Ma secondo lo stesso Nietzsche, frammento della primavera 1878, è effetto della cattiva digestione: “I pessimisti sono persone intelligenti con lo stomaco rovinato: col cervello si vendicano della cattiva digestione”. E non si sa che pensare – di Nietzsche.

Religione – L’inutilità più utile. O la più inutile delle necessità. Non connessa alla verità, non è nella sua natura – è l’errore più comune della critica scientista. L’uomo sarà quello che Zhaung-zi diceva dell’albero secolare: “Quest’albero è davvero inutilizzabile! Per questo ha potuto raggiungere tale altezza. Già, l’uomo divino è anche lui null’altro che legno inutilizzabile”. La storia del Cristo – di storia tra l’altro si tratta, documentabile – è più di un mondo per il cristiano (colui che sa goderne).

Ricerca – Più del riso è il proprio dell’uomo (il mito di Ulisse), con le derivate di infinito e eternità. L’affinamento costante non solo, che è attività artigianale, allineata col fare, con l’accumulo di esperienze e la progettualità. Ma questa piuttosto, allargata “oltre” la verità e il bene, a un più inesauribile di verità e di bene che fatalmente è sempre oltre. Incostanza? L’insoddisfazione è il segno dell’uomo. Anche la rassegnazione si ambienta in un quadro multiplo, sotto la cenere cova sempre la rivolta – il risveglio, lo stimolo.

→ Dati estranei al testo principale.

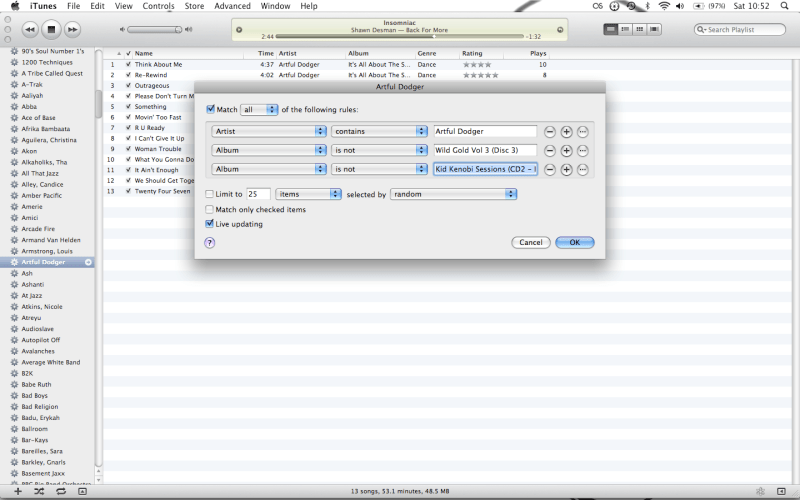Go back to the previous track
Viewport: 800px width, 500px height.
[x=30, y=30]
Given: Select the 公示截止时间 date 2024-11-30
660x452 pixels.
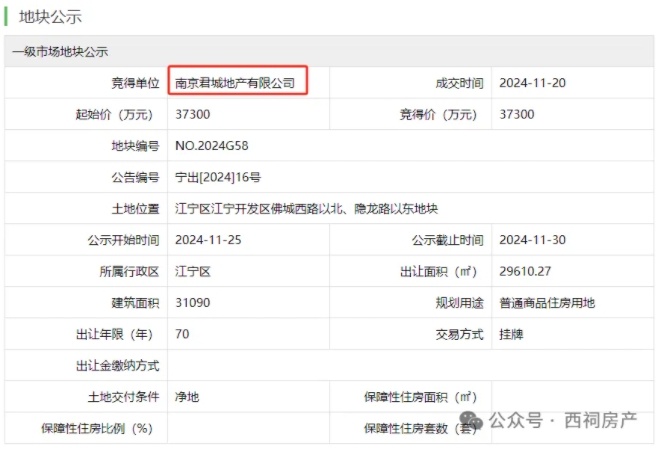Looking at the screenshot, I should click(532, 240).
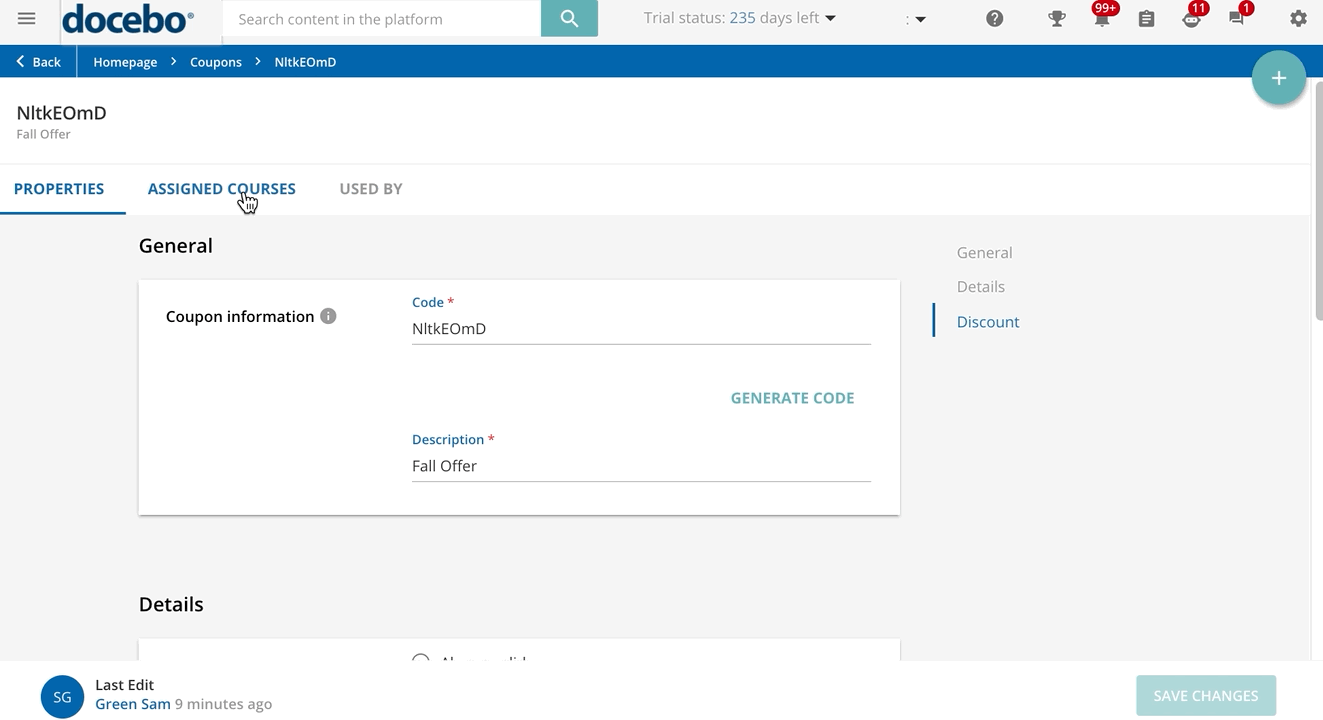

Riso – Leopardi e poi, con lui, Nietzsche, lo connettono alla sofferenza. Nelle “Operette morali”, al “Dialogo di Timandro e di Eleandro”, ne fa cenno: “Dicono i poeti che la disperazione ha sempre nella bocca un sorriso”. E nello “Zibaldone”, 188, 26 luglio 1820: i pazzi “più malinconici e disperati” ridono più di frequente, “cosa però notabilissima anche nei savi ridotti alla intiera disperazione della vita”. Nietzsche può precisarsi con orgoglio: “Forse so meglio di tutti perché solo l’uomo rida: solo lui soffre così profondamente da aver dovuto inventare il riso ,è giusto che l’animale più infelice e melanconico sia anche il più allegro”.

Sapere – Una ricchezza che si può condividere arricchendosi.